ПРЕДЛОЖЕННЫЙ ОТРЫВОК:

········

Милостивый государь Фаддей Венедиктович!

В № 21 «Сев[ерной] пчелы» сего года я, к удивлению моему, прочитал, что в литературных спорах, возникших между вами и г. Полевым, касательно изданных вами «Воспоминаний», описывая действия Хвостова и Давыдова при экспедиции в Японию, вы, для удостоверения в истине вашего о них рассказа, выставили и меня посредником между вами. Видя имя мое таким образом помещенное в газете, это изумляет меня еще тем более, что и самый рассказ ваш об упомянутых лицах не вполне верен. Покорнейше прошу вас, м[илостивый] г[осударь], в вашем прении впредь для защиты вашей не употреблять моего имени.

Честь имею быть, и пр.

Петр Рикорд.

Надобны ли здесь какие-нибудь объяснения? Любопытны замечания Ф. В. Булгарина при этом письме, но мы оставляем их, хоть признаемся, здесь и мы невольно смеялись!655655
  Публикацию письма Рикорда Булгарин предварил следующими словами: «Получив от его высокопревосходительства Петра Ивановича Рикорда письмо, с удовольствием помещаем его, присовокупляя с нашей стороны, что мы ссылались на П. И. Рикорда не как на государственного сановника и безусловный авторитет, но как на автора “Путешествия” (имеется в виду кн.: Рикорд П. И. Записки флота капитана Рикорда о плавании его к Японским берегам в 1812 и 1813 годах и о сношениях с японцами. СПб., 1816. – А. Р.) и т. п., привыкшего видеть свое имя в печати. Точно, в нашем рассказе есть неточность в именах городов, Охотска и Петропавловска, но это вовсе не изменяет дела. Повторяем, что “Воспоминания” не история; в “Воспоминаниях” рассказывается, что было делано и говорено в свое время, и это именно характеризует эпоху. Что за важность для истории в анекдоте о Хвостове и Давыдове? Какой точности в именах и числах ищет г-н Полевой? Просто смешно! Что же касается до желания его высокопревосходительства П. И. Рикорда не употреблять его имени в прениях литературных, то мы исполним это весьма охотно, тем более, что имеем верное основание, на котором утвержден рассказ наш о Хвостове и Давыдове, а именно письма В. М. Головнина, напечатанные во втором томе “Воспоминаний”. В том же, что мы смешали имена городов, винимся, но все почитаем это мелочью».

········

ЦЕЛЬ ЗАДАНИЯ: Как короче изложить абзац из отрывка выше, который начинается словами «В № 21 «Сев[ерной] пчелы» сего года», сохранив его главные факты?

ПОКАЗАННЫЕ СТРОКИ:

········

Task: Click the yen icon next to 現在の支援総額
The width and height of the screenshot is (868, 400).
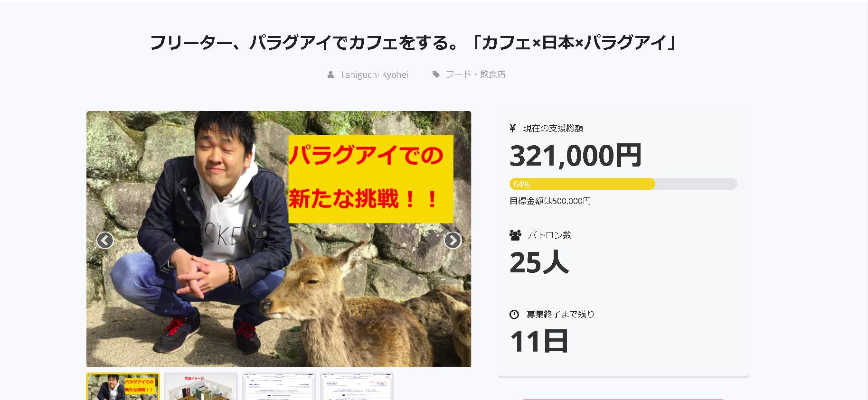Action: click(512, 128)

········

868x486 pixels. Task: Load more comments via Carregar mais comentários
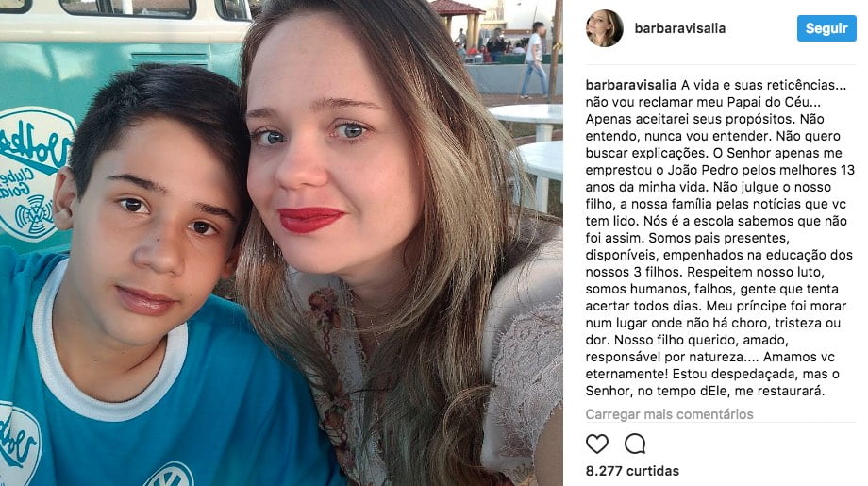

········

ОТВЕТ НА ЗАДАНИЕ: Автор с удивлением прочитал в № 21 «Северной пчелы» о литературных спорах адресата с г. Полевым об изданных «Воспоминаниях». В них адресат описывал действия Хвостова и Давыдова при экспедиции в Японию и, чтобы подтвердить свой рассказ, выставил автора посредником. Автора это изумляет ещё больше потому, что сам рассказ об этих лицах не вполне верен. Он просит впредь не использовать его имя для защиты в этом споре.